George Singleton – Drowning In Gruel

Books Reviews George Singleton
George Singleton – Drowning In Gruel

Gruel, S.C.—Where’s William Tecumseh Sherman when you really need him?

No doubt about it, the rural community of Gruel, S.C.—“somewhere in the middle of nowhere, between the towns of Forty-Five and Cross Blood”— has seen better days. Folks are hard to find even downtown, either inside Roughhouse Billiards or around the crumbling statue of Colonel Dill, Gruel’s only Civil War hero.

George Singleton, five books into a wickedly funny career, is fast becoming the literary laureate of downtrodden, over-educated, heartsick Southerners. Drowning in Gruel is yet another smart, goofy, nearly brilliant take on big dreamers who settle marvelously below expectations.
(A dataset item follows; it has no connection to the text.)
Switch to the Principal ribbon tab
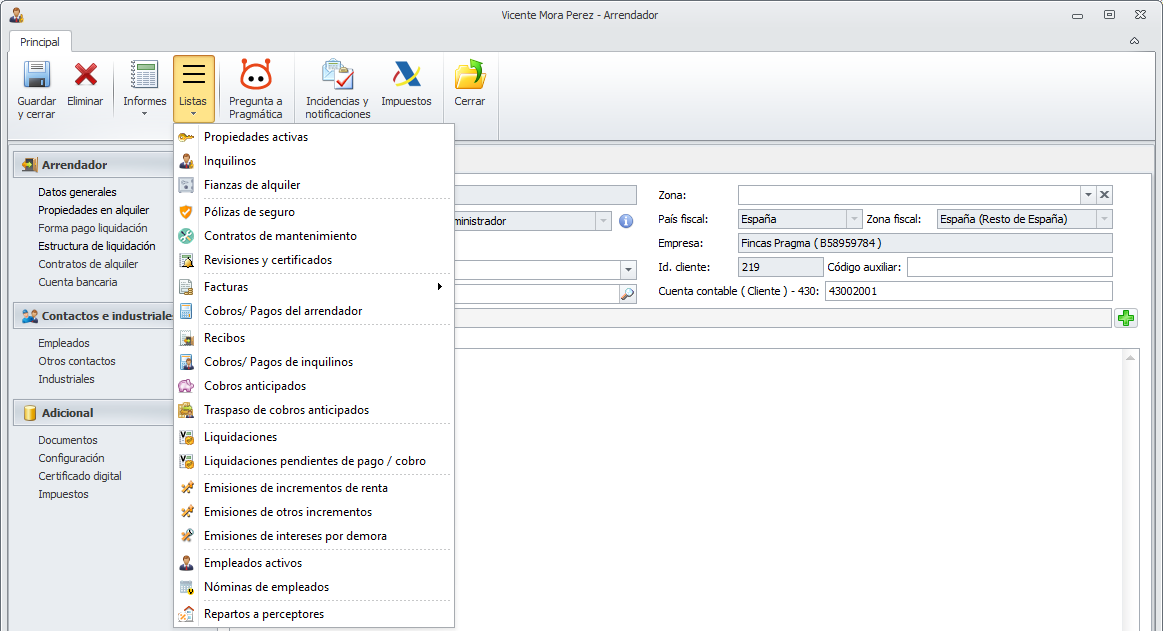The image size is (1163, 631). pos(40,42)
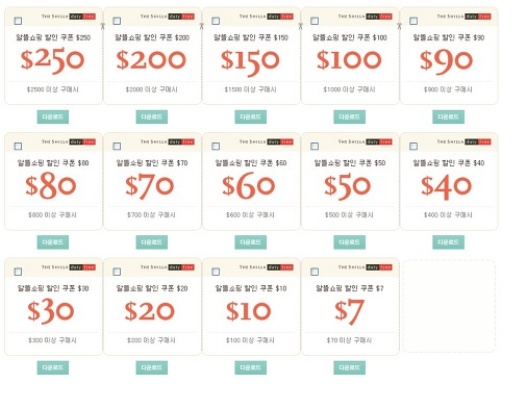Download the $250 discount coupon
Viewport: 525px width, 398px height.
[x=53, y=117]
Singleton’s best stuff—including the sly “The Novels of Raymond Carver,” starring an English professor gone to seed who teaches a popular college course that requires no reading (Carver never wrote a novel)—mixes gleefully detailed prose with quirky insights and unexpected, epiphanies. Many take place inside the pool hall, where bartender Jeff serves up chili-dogs and tells those suffering from low spirits not to worry, that “he’d met more desperate people in Gruel.”

There are a few stories here and there that seem more like situations than sustained narratives, but few readers will find a more comfortable, easy place to hang than Singleton’s drowsy burg.